### DOCUMENT EXCERPT
[PATCH] qemu_agent: Issue guest-sync prior to every command

[Date Prev][Date Next][Thread Prev][Thread Next][Date Index][Thread Index]

 



If we issue guest command and GA is not running, the issuing thread
will block endlessly. We can check for GA presence by issuing
guest-sync with unique ID (timestamp). We don't want to issue real
command as even if GA is not running, once it is started, it process
all commands written to GA socket.

If we receive reply, it might be from a previous sync command, so
we need to compare received ID for equality with the given one.
---

Some background on this:
-GA socked is always writeable, even with no GA running (!)

-writing something to dead socket (=without any GA listening) will thus
 succeed. However, when one will (after a period of time) start the GA,
 it will read and process all written data. This makes timeout
 implementation harder.

-Therefore issuing a GA command without any GA running will block indefinitely.

My solution to this is: Issue harmless guest-sync command which returns
given identifier. To avoid blocking, do a timed wait (5 seconds).
This is the only case where we do a timed wait, regular GA commands
will of course wait without any timeout.
If GA didn't reply within those 5 seconds, we store an ID so we can compare
it later and report 'GA unavailable'; Note that guest won't get into
a different state as libvirt thinks it is in.
Then, if GA is ever started, it start to process our sync commands.
And all we have to do is check if we have ever issued such ID.
If not an error is reported.

However, there is still race:
1) GA will reply to our guest-sync
2) GA gets terminated
3) we issue regular command (e.g. fs-freeze)

I am not sure this is avoidable. But this patch makes current situation bearable.

### DATASET RECORDS
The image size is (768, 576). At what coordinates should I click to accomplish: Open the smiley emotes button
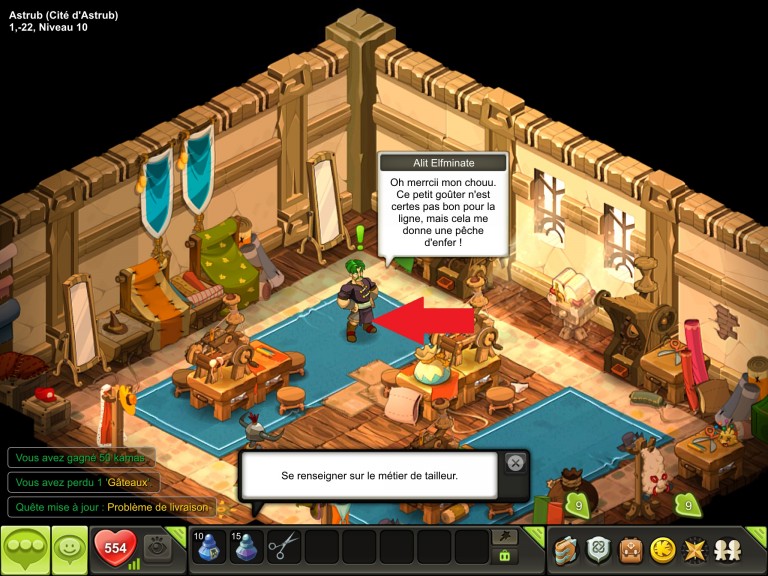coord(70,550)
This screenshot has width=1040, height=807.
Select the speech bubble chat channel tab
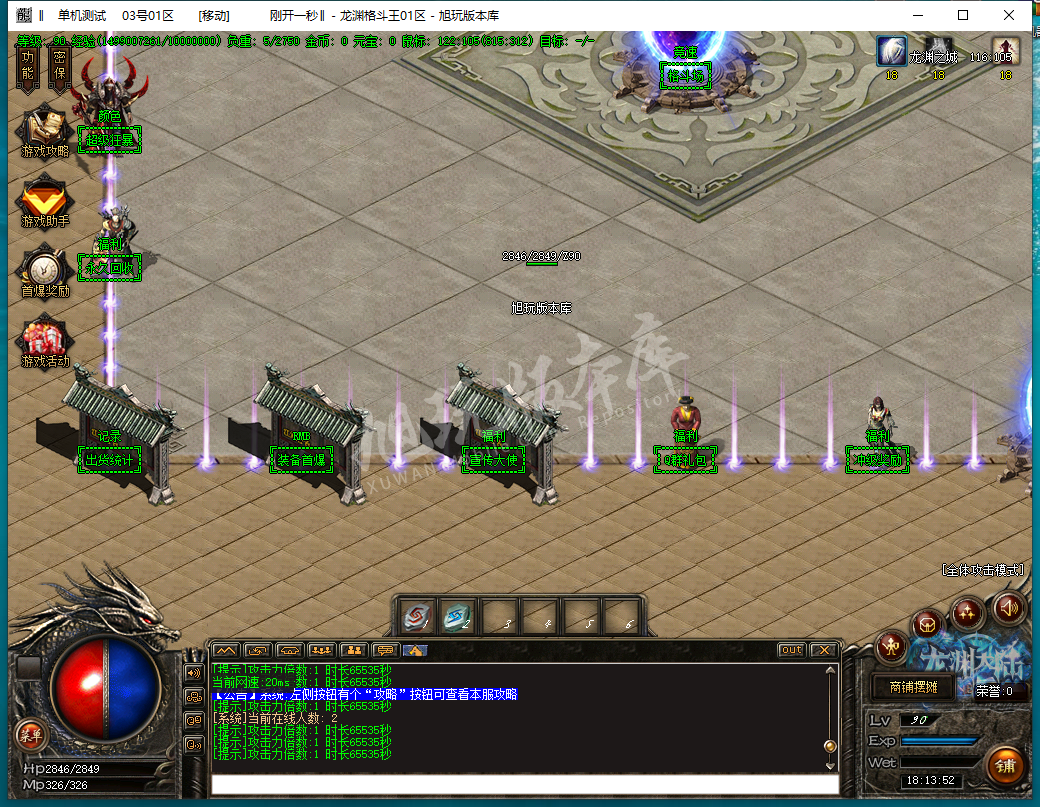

---

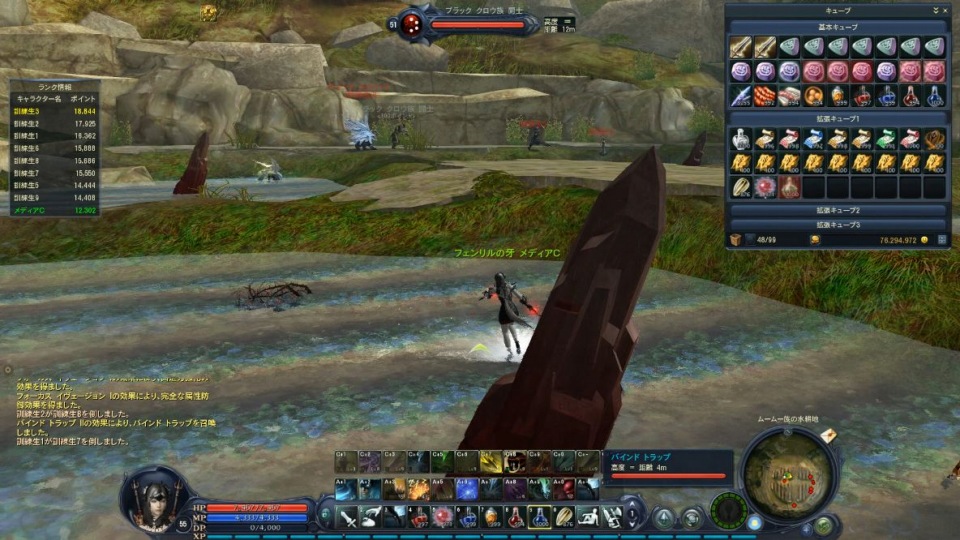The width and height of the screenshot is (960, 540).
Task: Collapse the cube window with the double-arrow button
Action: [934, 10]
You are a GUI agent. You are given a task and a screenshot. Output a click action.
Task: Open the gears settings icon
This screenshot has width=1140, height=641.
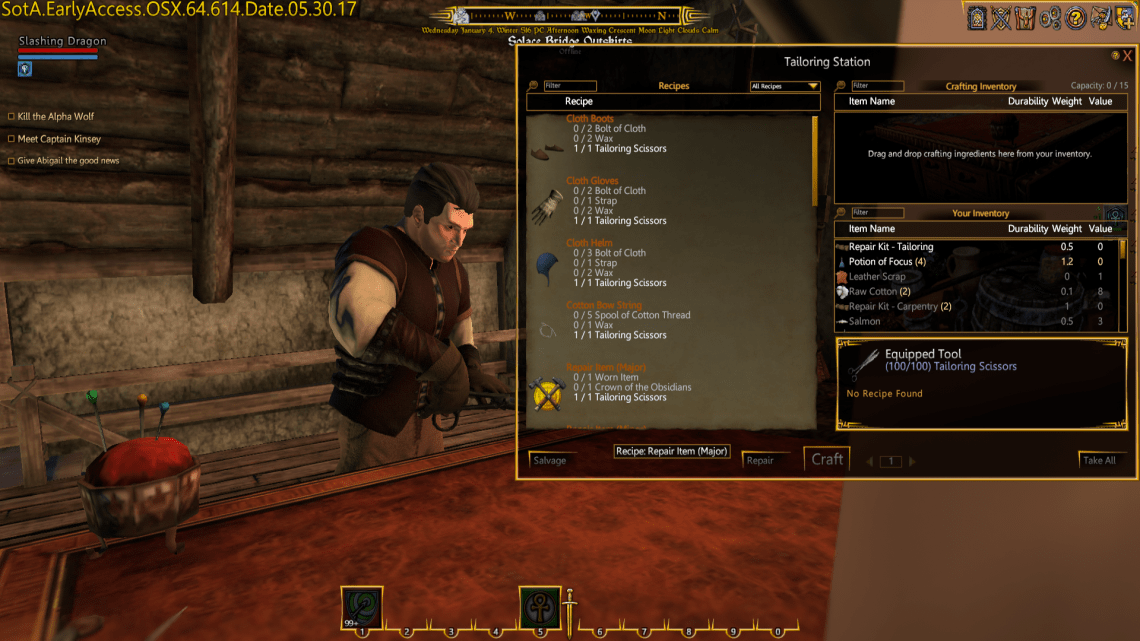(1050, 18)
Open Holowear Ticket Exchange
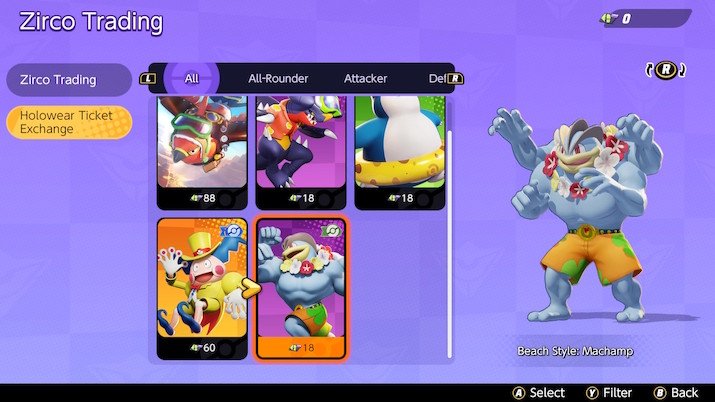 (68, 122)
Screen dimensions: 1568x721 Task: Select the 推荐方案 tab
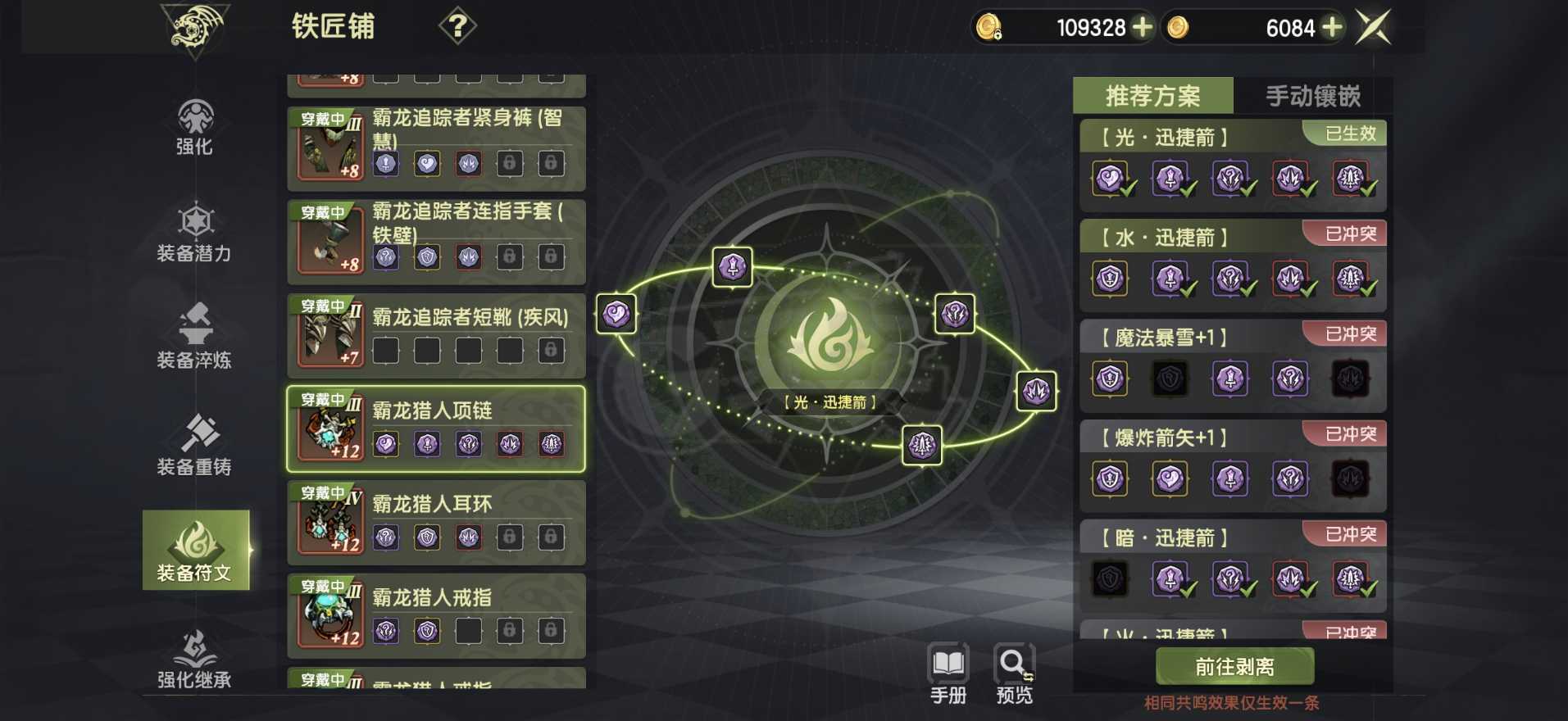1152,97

---

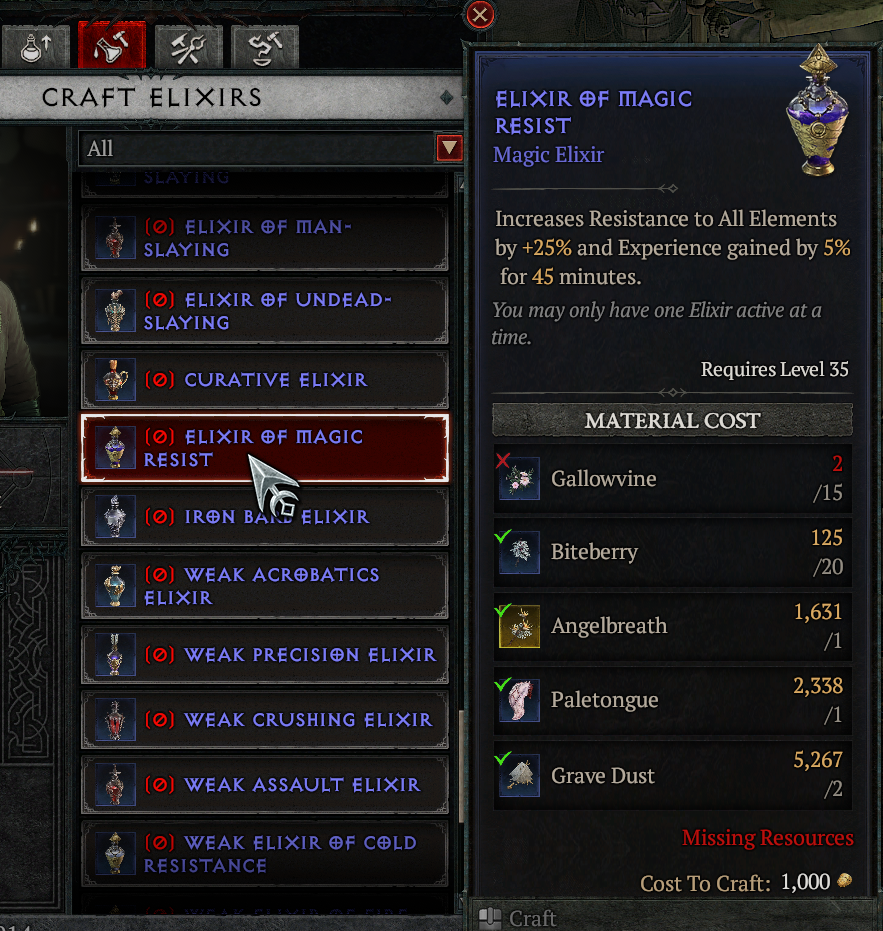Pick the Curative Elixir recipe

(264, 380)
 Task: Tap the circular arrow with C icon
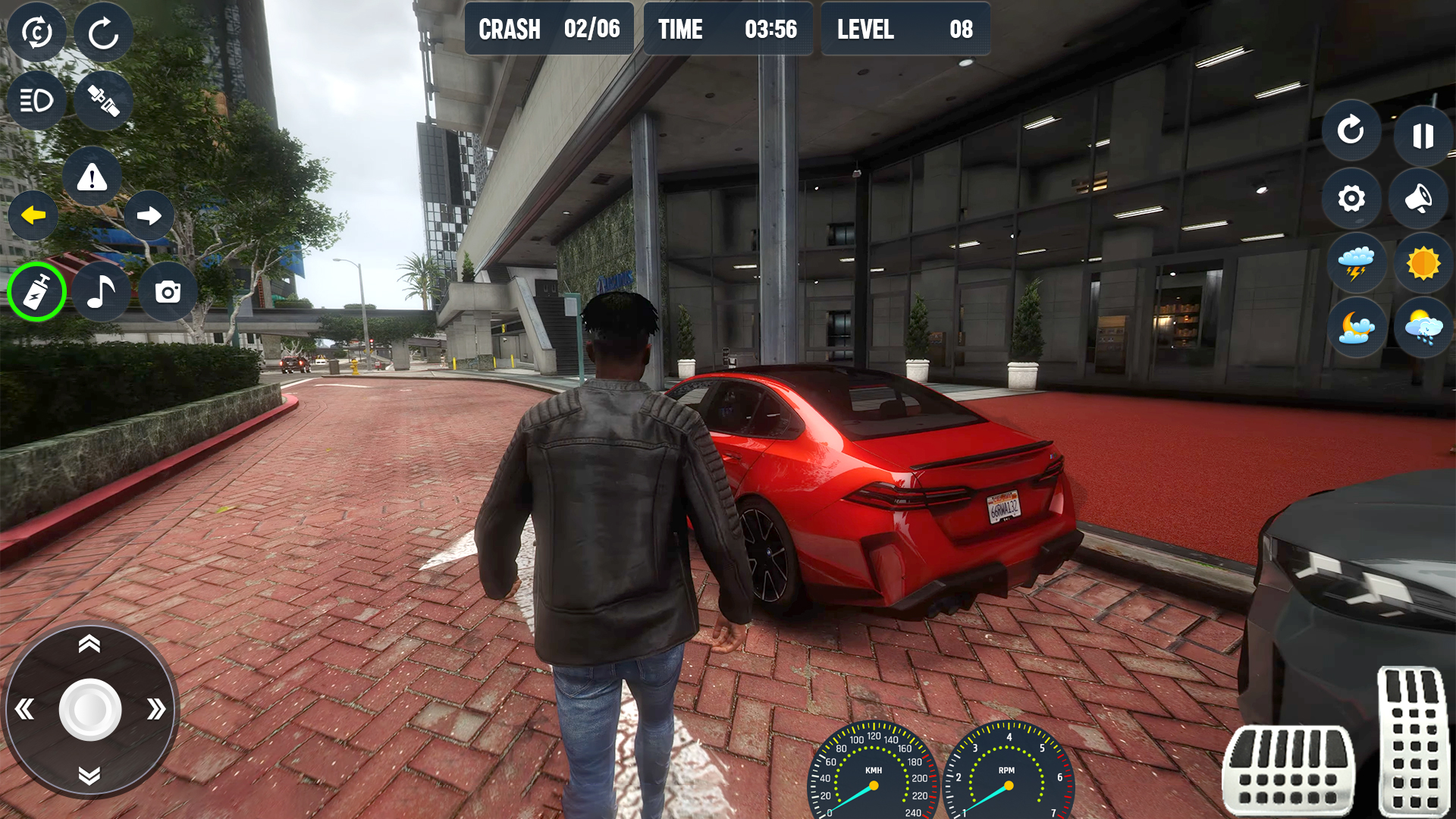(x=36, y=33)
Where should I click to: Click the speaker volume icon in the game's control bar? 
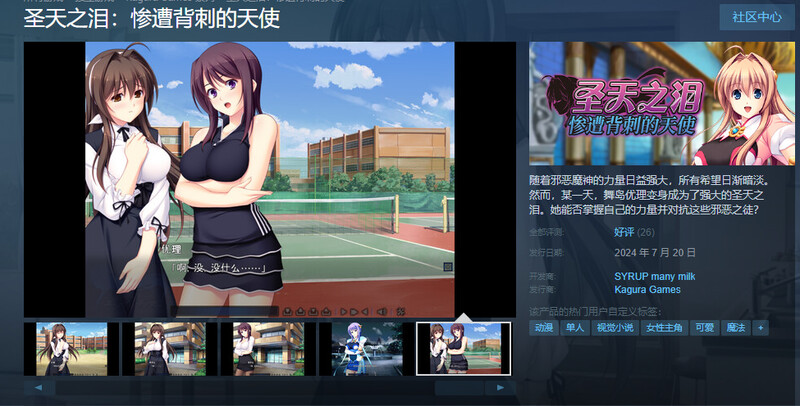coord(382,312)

### TO-DO LIST
[1] In the patch note on issuing guest-sync, list each step of the race that the note says still remains, in the order given.
[2] Carry the patch note on issuing guest-sync forward past its final sentence.

### PER-TASK OUTPUTS
[1]
1. The GA replies to the guest-sync.
2. The GA gets terminated.
3. A regular command, such as fs-freeze, is issued.

[2]
 src/qemu/qemu_agent.c |  165 +++++++++++++++++++++++++++++++++++++++++++++++--
 1 files changed, 159 insertions(+), 6 deletions(-)

diff --git a/src/qemu/qemu_agent.c b/src/qemu/qemu_agent.c
index 9df5546..5ecf893 100644
--- a/src/qemu/qemu_agent.c
+++ b/src/qemu/qemu_agent.c
@@ -39,6 +39,7 @@
 #include "virterror_internal.h"
 #include "json.h"
 #include "virfile.h"
+#include "virtime.h"
 
 #define VIR_FROM_THIS VIR_FROM_QEMU
 
@@ -106,6 +107,10 @@ struct _qemuAgent {
     /* If anything went wrong, this will be fed back
      * the next monitor msg */
     virError lastError;
+
+    /* Array of IDs issued to GA via guest-sync */
+    unsigned long long *ids;
+    size_t ids_size;
 };
 
 #if DEBUG_RAW_IO
@@ -147,6 +152,7 @@ static void qemuAgentFree(qemuAgentPtr mon)
         (mon->cb->destroy)(mon, mon->vm);
     ignore_value(virCondDestroy(&mon->notify));
     virMutexDestroy(&mon->lock);
+    VIR_FREE(mon->ids);
     VIR_FREE(mon->buffer);
     VIR_FREE(mon);
 }
@@ -316,6 +322,8 @@ qemuAgentIOProcessLine(qemuAgentPtr mon,
 {
     virJSONValuePtr obj = NULL;
     int ret = -1;
+    size_t i;
+    unsigned long long id;
 
     VIR_DEBUG("Line [%s]", line);
 
@@ -340,6 +348,40 @@ qemuAgentIOProcessLine(qemuAgentPtr mon,
             obj = NULL;
             ret = 0;
         } else {
+            /* If we've received something like:
+             *  {"return": 1234}
+             * it is likely that somebody started GA
+             * which is now processing our previous
+             * guest-sync command. Check this and if so,
+             * don't report an error however return silently
+             */
+            if (virJSONValueObjectGetNumberUlong(obj, "return", &id) == 0) {
+                for (i = 0; i < mon->ids_size; i++) {
+                    if (mon->ids[i] != id)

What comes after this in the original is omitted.